# What is required:
Apart from the images, output the data below exactly.

■ ■ ■ ■ ■ ■ ■

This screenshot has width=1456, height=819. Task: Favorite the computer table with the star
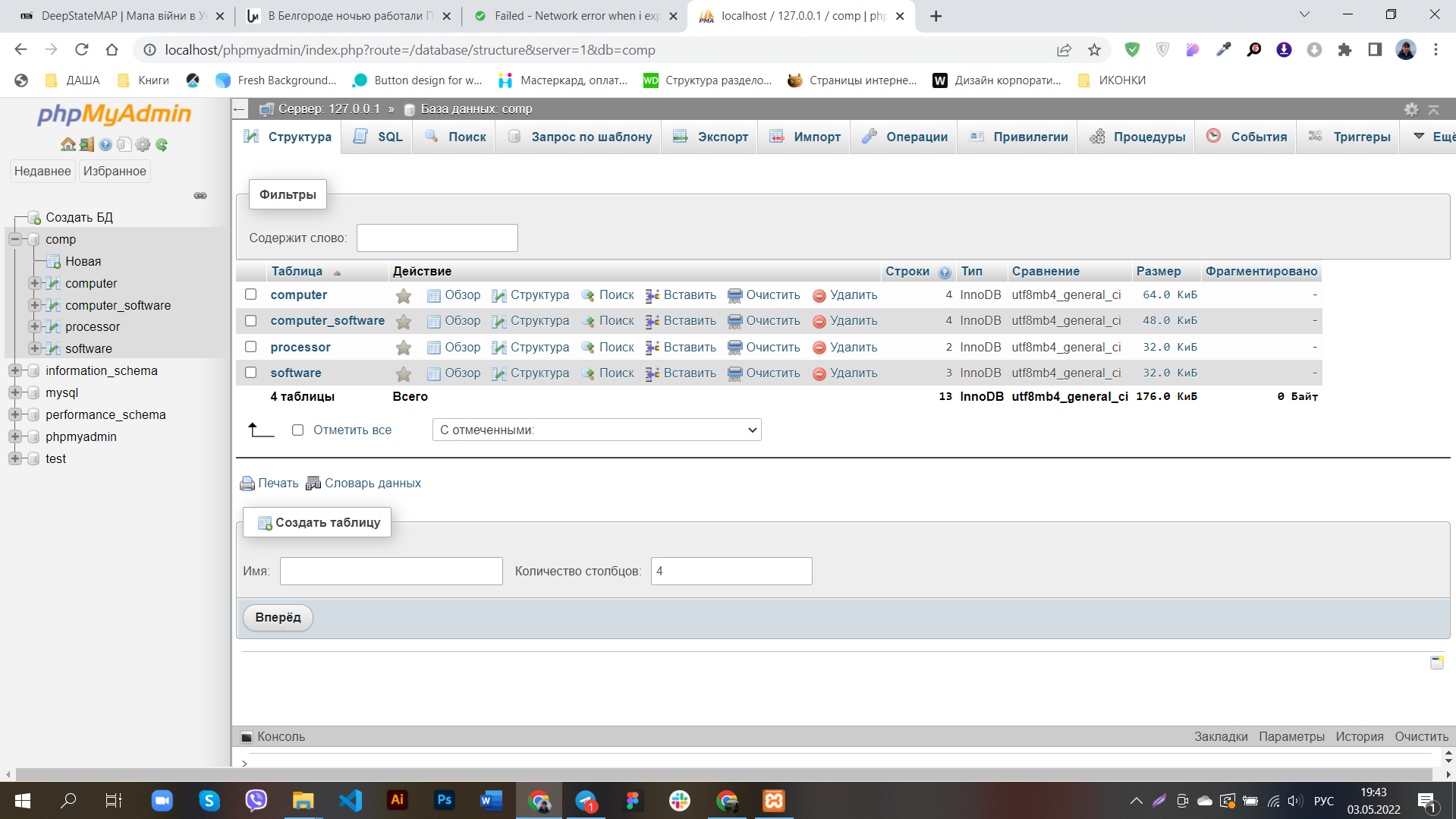(403, 295)
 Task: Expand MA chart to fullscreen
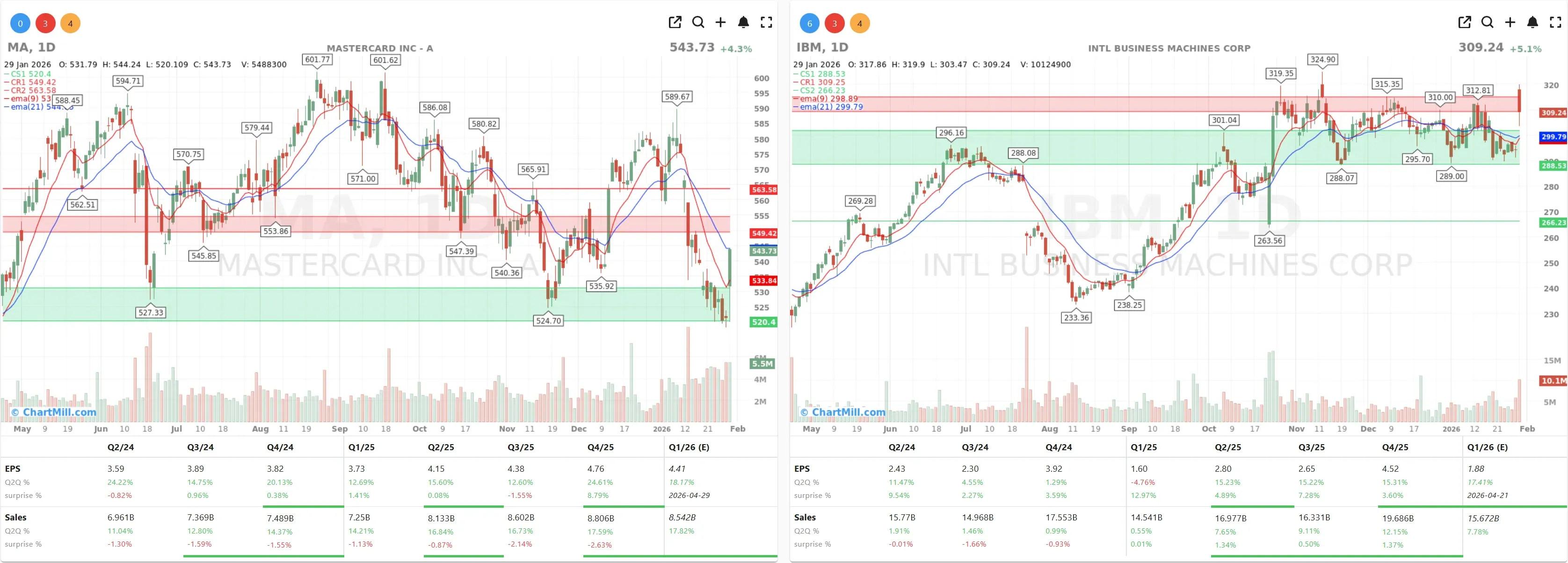click(x=767, y=22)
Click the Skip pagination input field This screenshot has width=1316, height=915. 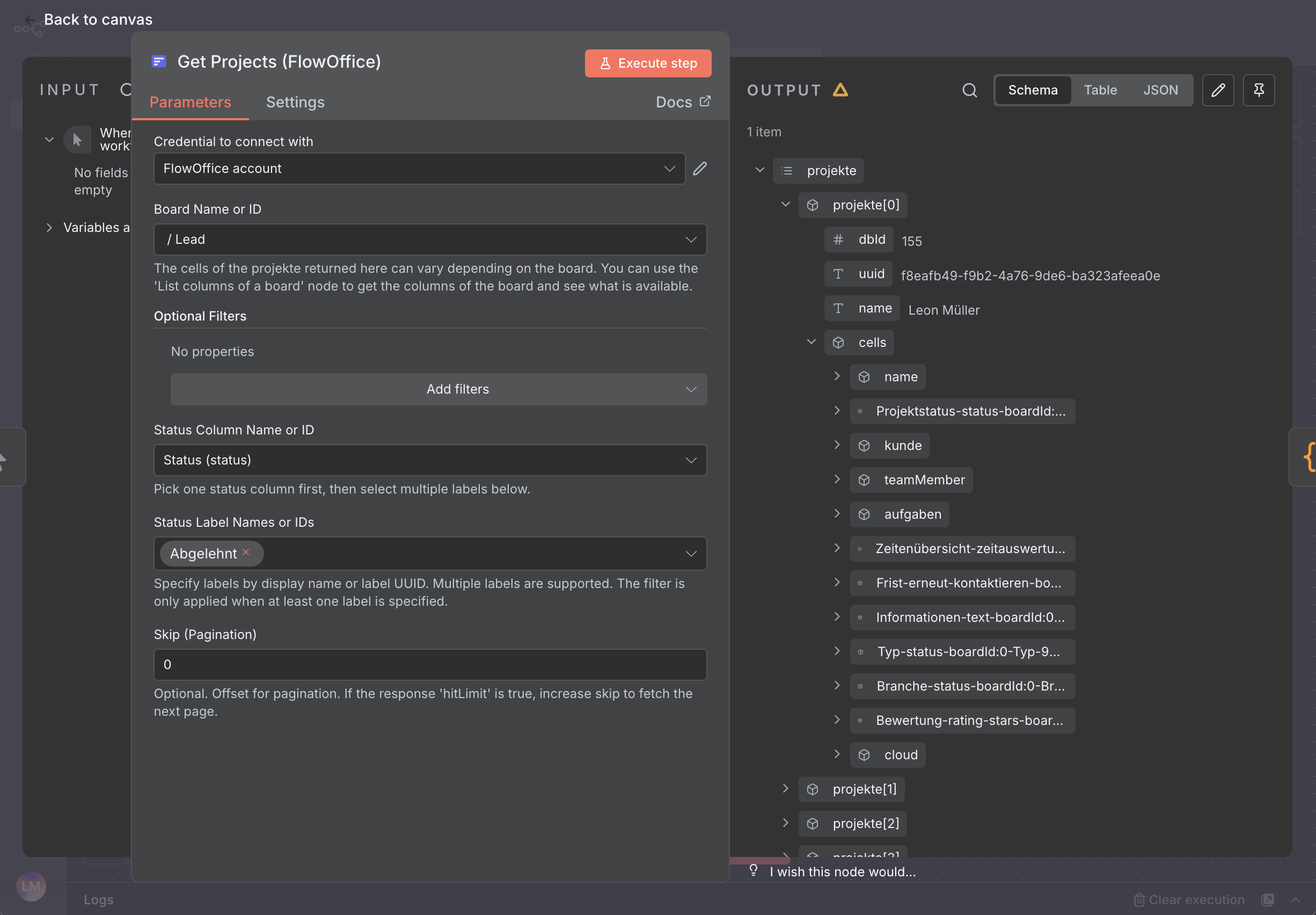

■ ■ ■ ■ ■ ■ ■

# Exercise solution:
This screenshot has width=1456, height=819. Task: Favorite the computer table with the star
(403, 295)
 Task: Expand MA chart to fullscreen
click(x=767, y=22)
Click the Skip pagination input field This screenshot has width=1316, height=915. 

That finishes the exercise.